Twitter Presidential Election 2016 USA Project

Melissa K (Jan 2017)

Table of content

Motivation
Data Collection
Preprocessing Steps Tweets
Word2vec Embedding
Classification
Deep Learning
What I learned

Motivation

The U.S. Presidential Election on Nov 8, 2016 (Donald Trump vs. Hillary Clinton) has been a historical event, where the outcome turned out to be contrary to most expert predictions. The collected Twitter Streaming Data has the potential to uncover a shift in opinions and reactions around the Election Day.

Data Collection

Prior to the Election Day, I wrote a pretty standard Python module based on the Tweepy library.
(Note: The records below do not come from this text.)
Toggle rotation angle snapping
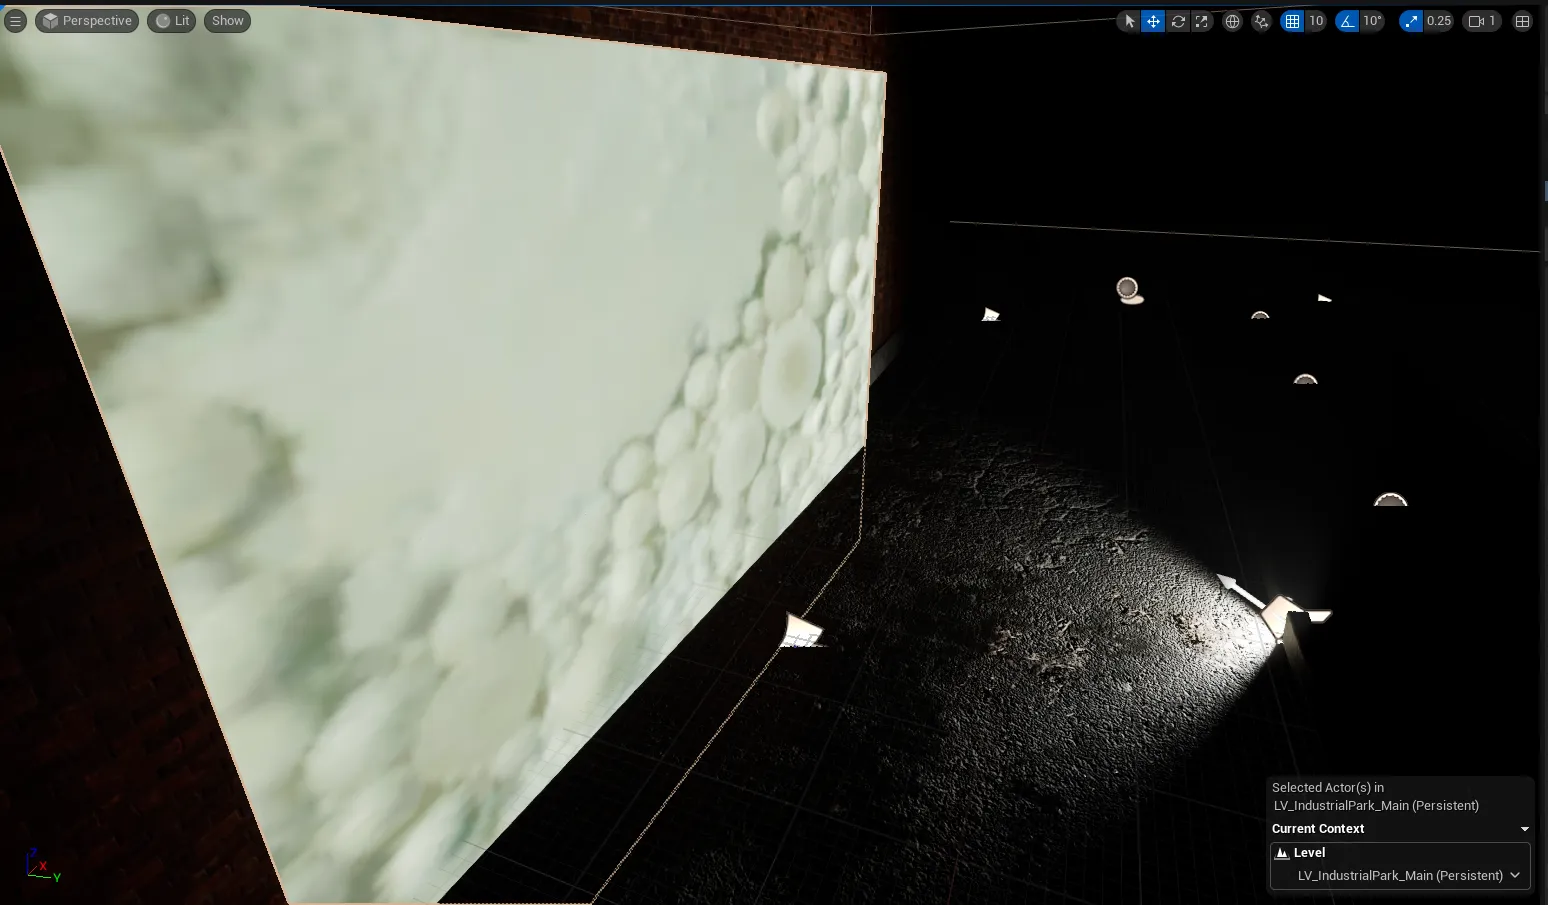 coord(1348,21)
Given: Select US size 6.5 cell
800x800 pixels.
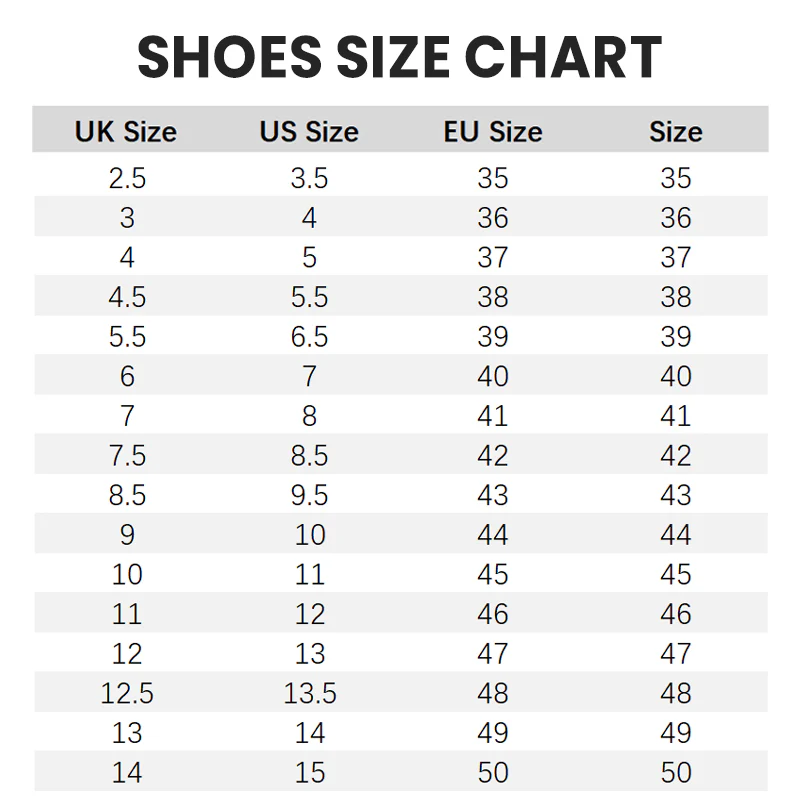Looking at the screenshot, I should (309, 337).
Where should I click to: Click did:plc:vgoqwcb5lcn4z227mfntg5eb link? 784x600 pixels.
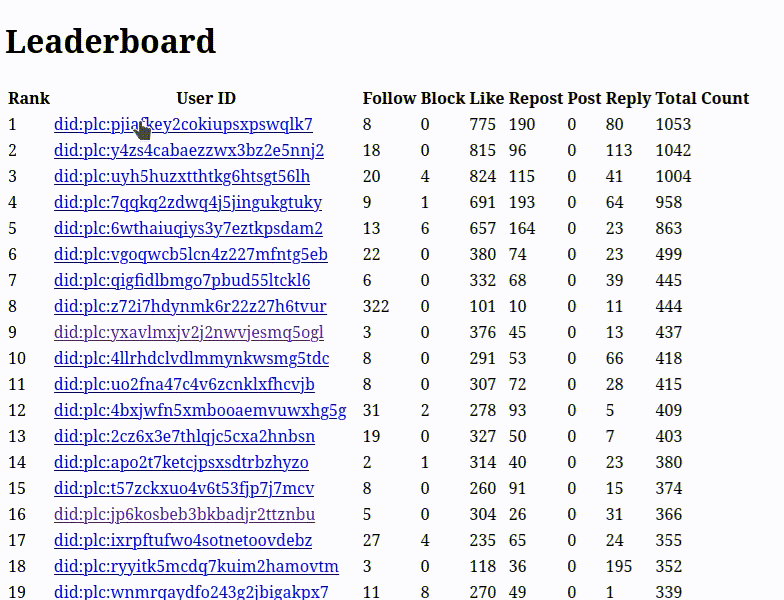pyautogui.click(x=190, y=255)
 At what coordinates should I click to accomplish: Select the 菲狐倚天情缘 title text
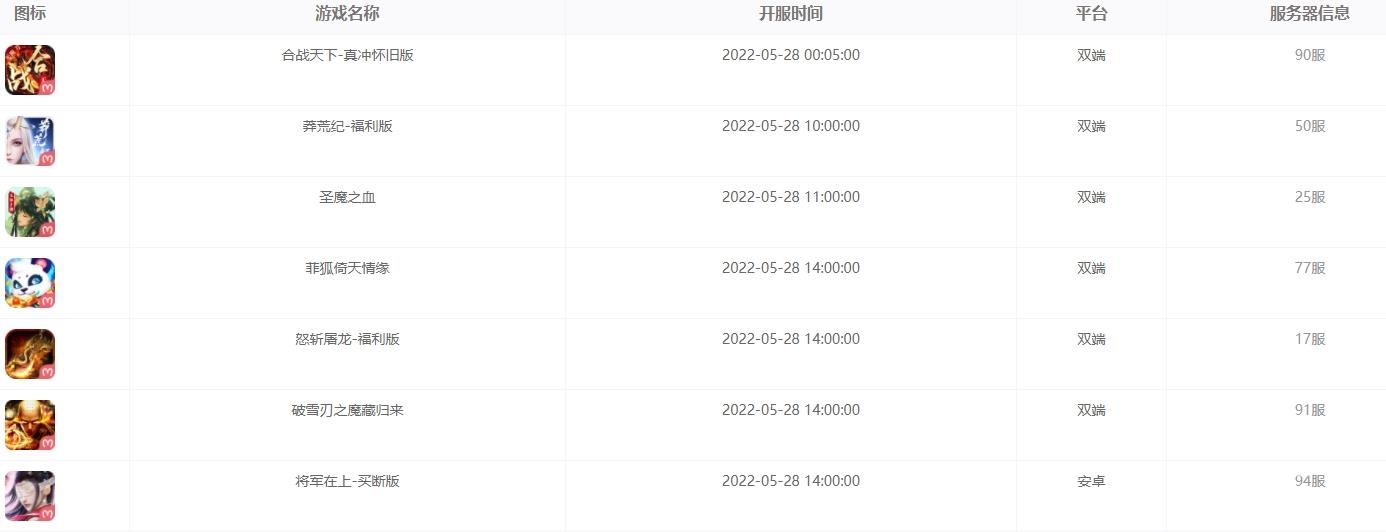tap(347, 268)
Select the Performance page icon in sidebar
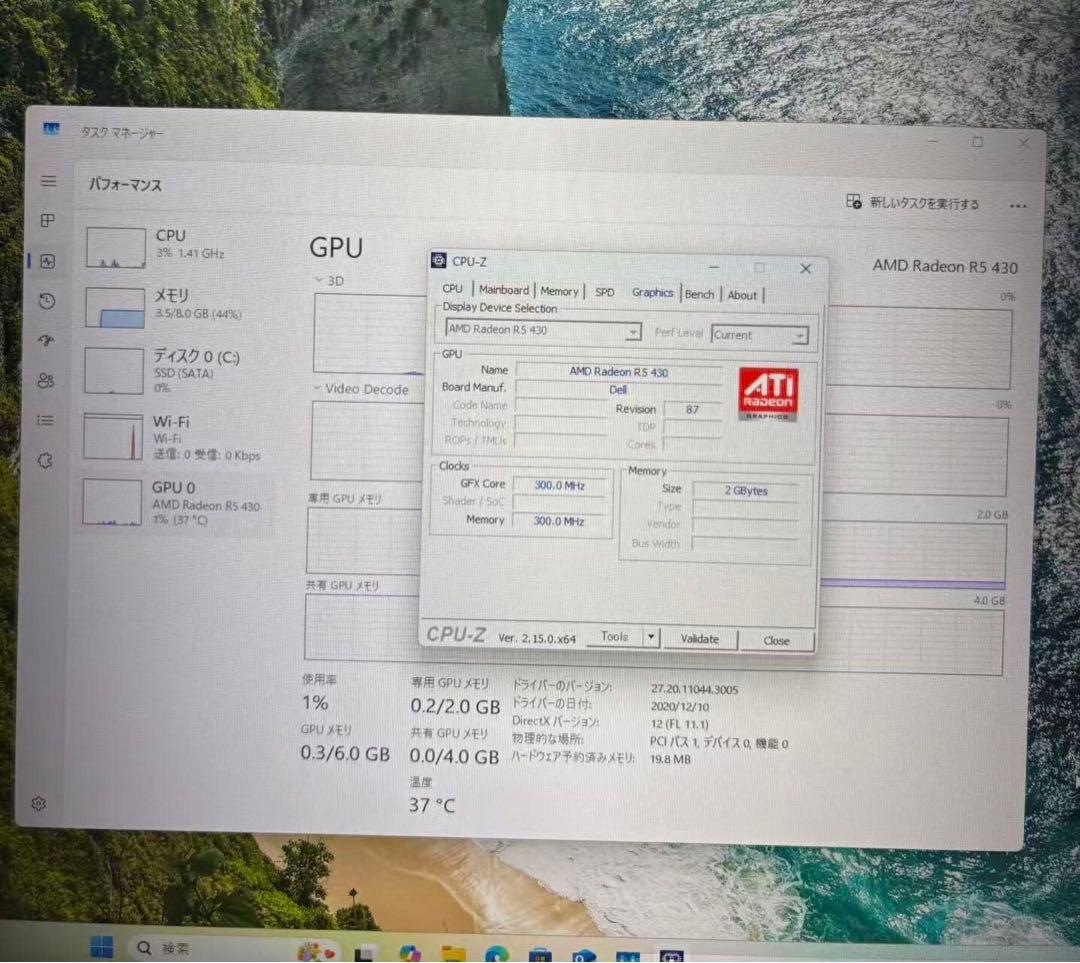Image resolution: width=1080 pixels, height=963 pixels. coord(45,261)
I started data collection on Nov 7 around 3 pm and stopped the live stream on Nov 9 around 1pm. I collected ~40GB of raw Twitter Streaming Data. This was probably just a very tiny fraction of all tweets. Each tweet was saved in json format. The Twitter Streaming API had the advantage of collecting a much higher volume of data than querying the Twitter REST API using a regular free account. I collected tweets in English, German, French and Spanish ['en', 'de', 'fr', 'es'] and tracked the following tags ['#Trump', '@realDonaldTrump', '@Always_Trump', '#MakeAmericaGreatAgain', '@HillaryClinton', '@VoteHillary2016', '#HillaryClinton', '@ClintonNews']. As a next step I parsed the raw tweets and saved the ['lang'], ['text'] and ['created_at'] values in tabular format (simple delimiter separated file with header) in different sub-folders according to the language tag. This way the data volume was reduced to around 1.5GB. Subsequent data analysis focused on English, however I plan to extend my NLP capabilities to more languages in the future.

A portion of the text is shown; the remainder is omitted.